ROCK STYLE: From left, Zoe Walker (as Heather Chandler), Conagh Punch (J.D.) and Konstanze Koedam (Veronica Sawyer) in Heathers: The Musical.

Since its initial staging in New York in 2014, Heathers: The Musical has been an audience pleaser. The Sydney premiere production in 2015 was so popular that it was restaged in 2016 for seasons in Brisbane and Melbourne, plus a return booking in Sydney.

Newcastle’s WEA Academy of Creative Arts is now staging the first Australian regional production, with performances at the Civic Playhouse from September 7 to 9.

ALL IN THE NAME: The Heathers, standing from left, Sarah Graham, Shelby Lincoln and Zoe Walker, with Conagh Punch and Konstanze Koedam.

The cast is headed by Konstanze Koedam, as Veronica Sawyer, a brainy and beautiful school misfit, Conagh Punch as a confident student known by his initials, J.D., and the girls playing the determined trio: Zoe Walker, as Heather Chandler, a hot but cruel girl; Sarah Graham, as Heather McNamara, who combines beauty and meanness; and Shelby Lincoln, as Heather Duke, initially the least powerful, but whose nature changes in line with circumstances.

Extracted records:
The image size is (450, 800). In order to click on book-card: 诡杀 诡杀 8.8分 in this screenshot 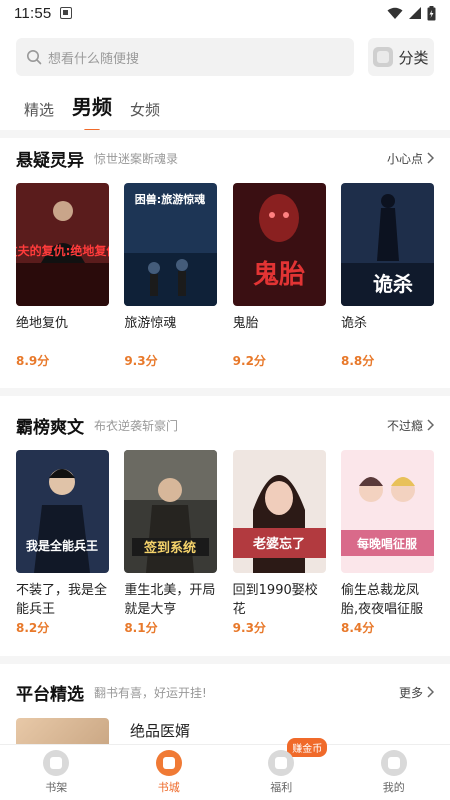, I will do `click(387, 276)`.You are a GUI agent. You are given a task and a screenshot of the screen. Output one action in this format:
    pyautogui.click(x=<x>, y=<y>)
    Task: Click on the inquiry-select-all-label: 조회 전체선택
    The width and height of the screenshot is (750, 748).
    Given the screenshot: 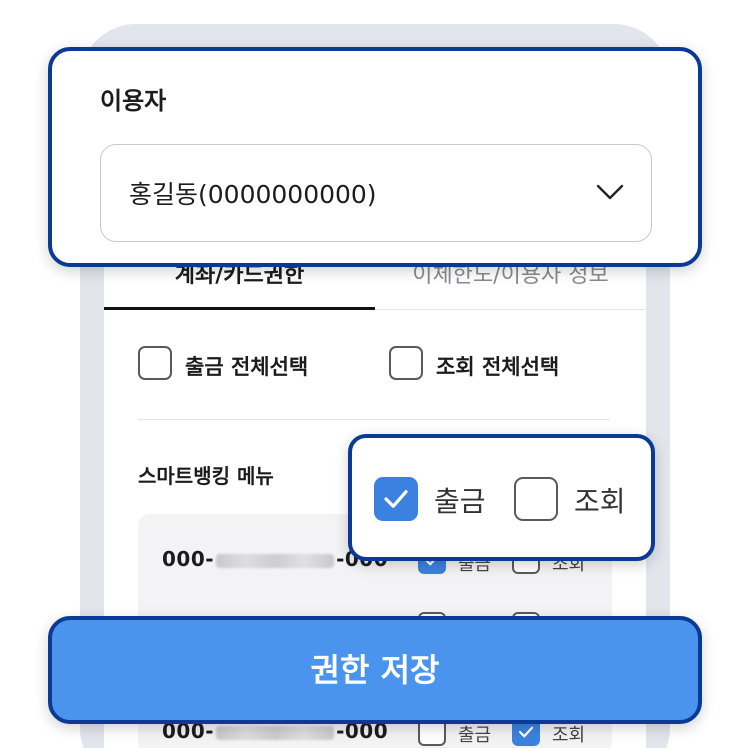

---

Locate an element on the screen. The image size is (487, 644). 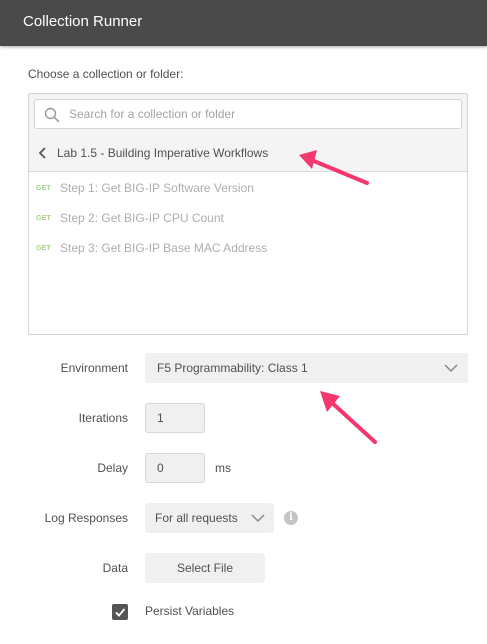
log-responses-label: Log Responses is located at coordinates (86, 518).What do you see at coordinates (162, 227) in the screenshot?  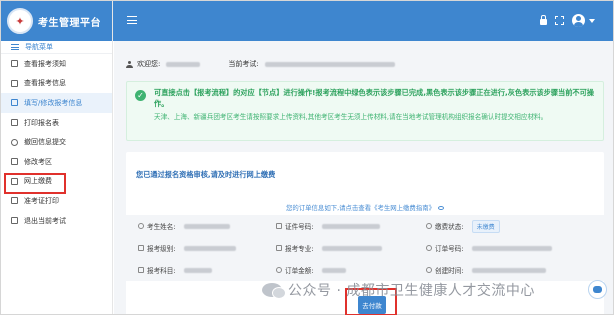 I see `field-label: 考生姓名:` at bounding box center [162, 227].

Task instructions:
• a. Check each statement against the Heathers passage and answer yes or no. Quote the exact words that decide each one.
(i) The musical was first staged in Sydney.
(ii) The Newcastle performances take place at the Civic Playhouse.
(iii) Shelby Lincoln plays Heather Duke.
• b. According to the Heathers passage, who is staging the first Australian regional production of the musical?
• c. Write out the Heathers passage again starting at "Newcastle’s WEA Academy" and ending at "and Konstanze Koedam.", and swap "Civic Playhouse" for "Civic Theatre".

Your written answers:
• a.
(i) No: "Since its initial staging in New York in 2014"
(ii) Yes: "with performances at the Civic Playhouse from September 7 to 9"
(iii) Yes: "Shelby Lincoln, as Heather Duke"

• b. Newcastle’s WEA Academy of Creative Arts.

• c.
Newcastle’s WEA Academy of Creative Arts is now staging the first Australian regional production, with performances at the Civic Theatre from September 7 to 9.

ALL IN THE NAME: The Heathers, standing from left, Sarah Graham, Shelby Lincoln and Zoe Walker, with Conagh Punch and Konstanze Koedam.